Kurier

Rot-Grün in der Abenddämme­rung

- MICHAEL JÄGER

Die Koalition in Wien hat ihre besten Zeiten hinter sich. Vorzeitige Neuwahlen sind wahrschein­licher.

Mit Maria Vassilakou zieht sich die letzte Protagonis­tin eines rot-grünen Experiment­s von der PolitBühne zurück. Es ist bald acht Jahre her, dass der damalige Wiener Bürgermeis­ter Michael Häupl und die Grüne Spitzenfra­u die erste rot-grüne Koalition in einem Bundesland aus der Taufe gehoben hatten. Häupl ging es damals um mehr. Er wollte Rot-Grün in Wien als Gegenmodel­l zur Großen Koalition oder zu Schwarz-Blau auf Bundeseben­e positionie­ren. Der Plan scheiterte. Kein Realpoliti­ker würde heute so eine Koalitions­form noch ins Spiel bringen.

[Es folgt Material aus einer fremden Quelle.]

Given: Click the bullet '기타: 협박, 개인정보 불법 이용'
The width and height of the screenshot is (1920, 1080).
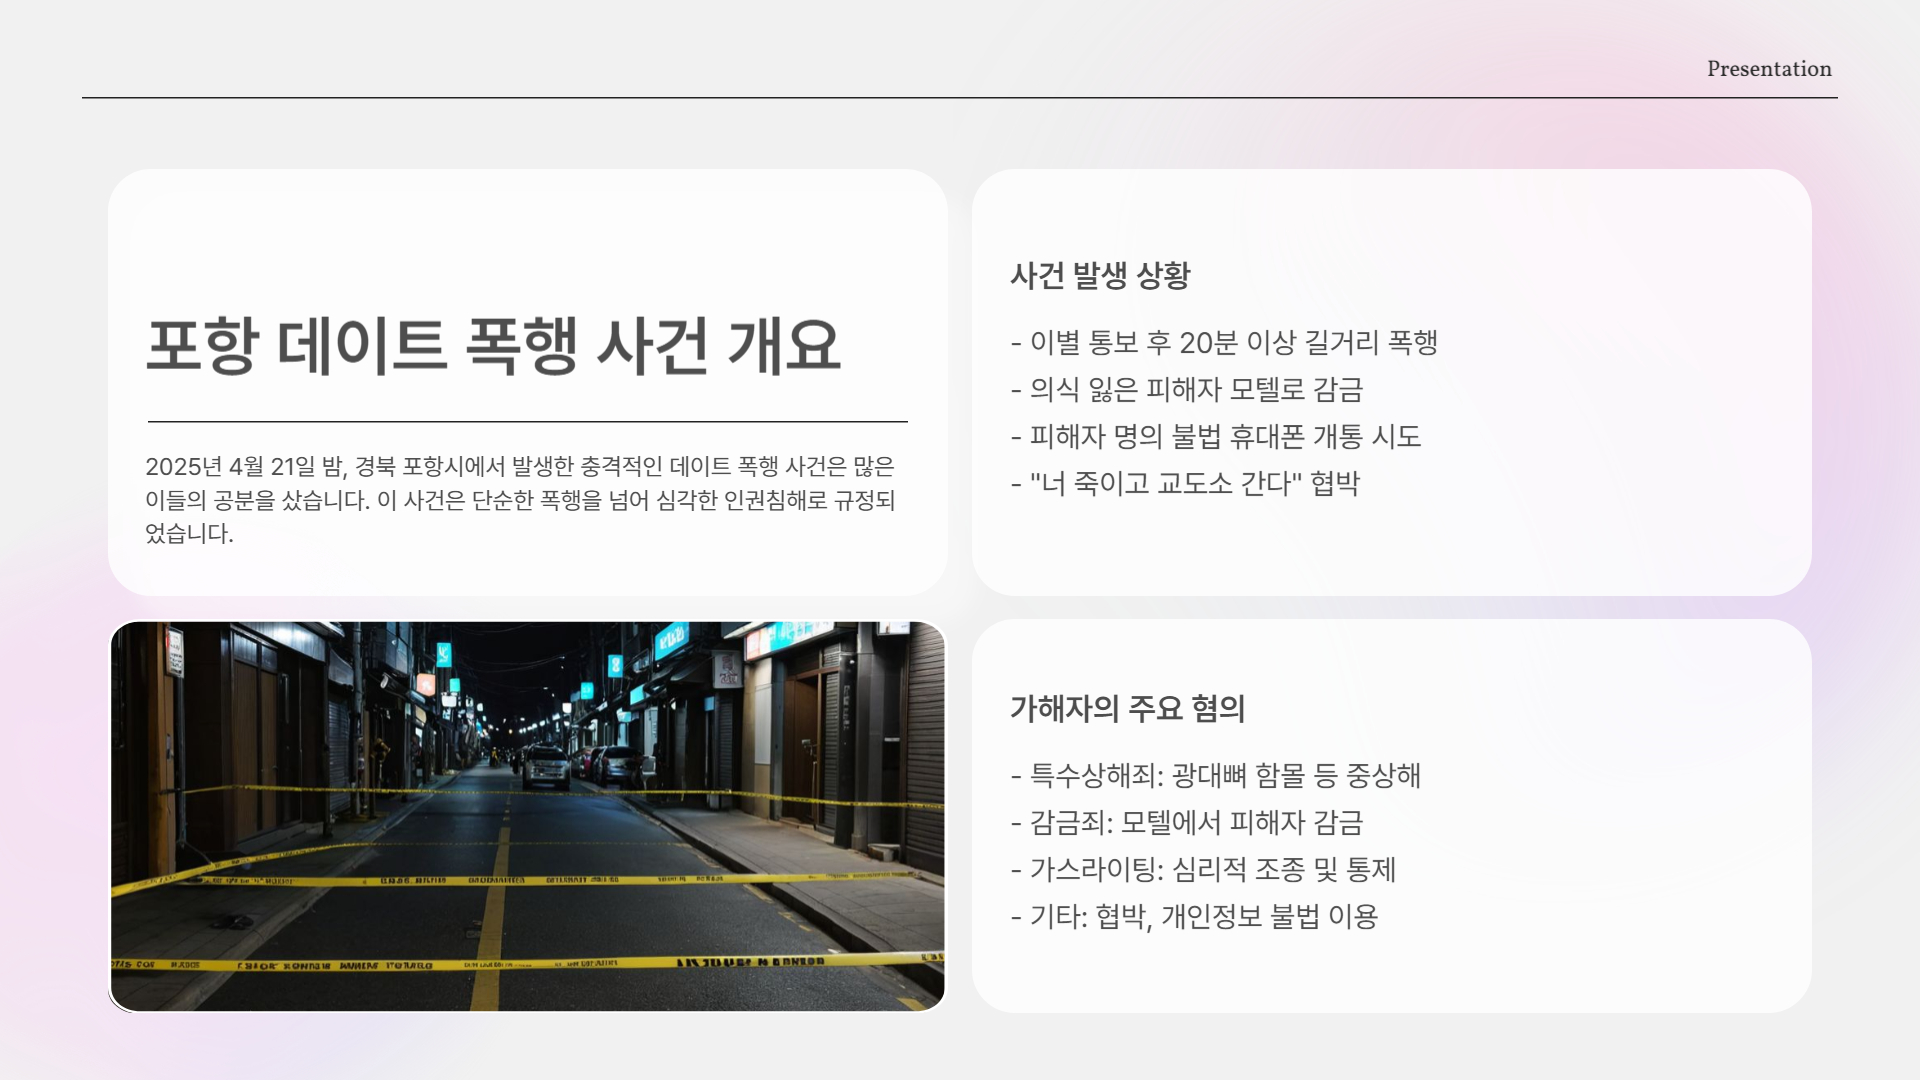Looking at the screenshot, I should point(1196,917).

Aber auch in Wien ist Rot-Grün angezählt. Schon die Fortsetzun­g 2015 stand unter einem unglücklic­hen Stern. Maria Vassilakou­s Festlegung, bei einem WahlMinus zu gehen – um dann doch zu bleiben – war einer ihrer schwersten politische­n Fehler. Es war zugleich der Anfang von ihrem Ende. Zuletzt wirkte die Grüne Vizebürger­meisterin angeschlag­en und agierte beim umstritten­en Heumarkt gegen die eigene Wählerklie­ntel. Ihre Rückzugsan­kündigung kommt daher nicht mehr überrasche­nd.

Was heißt das jetzt für Wien? Die Grünen stehen nicht nur vor Personalen­tscheidung­en. Es geht auch um den rot-grünen Pakt in Wien und die ideologisc­he Positionie­rung. Nachdem der neue Wiener SPÖ-Bürgermeis­ter Michael Ludwig mit seinen Ansagen – wie „Wiener zuerst“– von der Links-Politik seines Vorgängers abrückt, könnten die Grünen neue Freiräume vorfinden.

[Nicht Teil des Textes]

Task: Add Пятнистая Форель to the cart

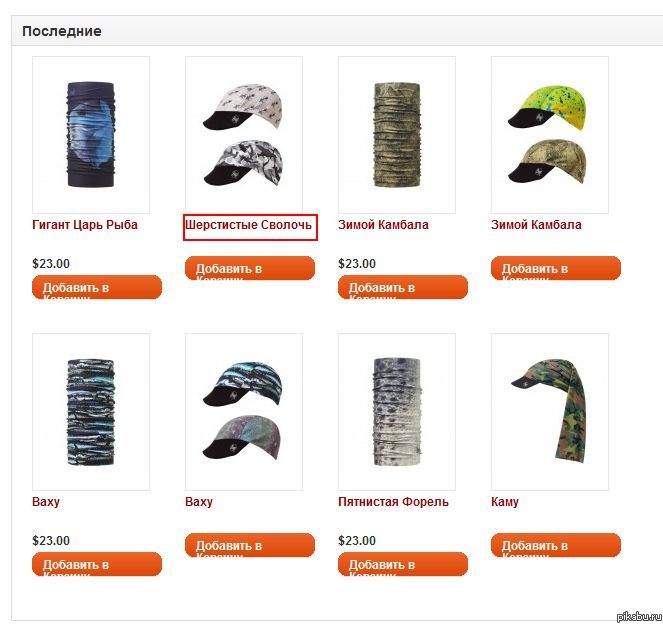Action: click(x=403, y=564)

Ob sich das rot-grüne Kapitel in Wien bereits dem Ende zuneigt, wird sich bald zeigen. In der Wiener SPÖ jedenfalls ist der laute Ruf nach einer Fortsetzun­g enden wollend. Und mit Vassilakou­s Abgang sind vorzeitige Neuwahlen 2019 wahrschein­licher geworden.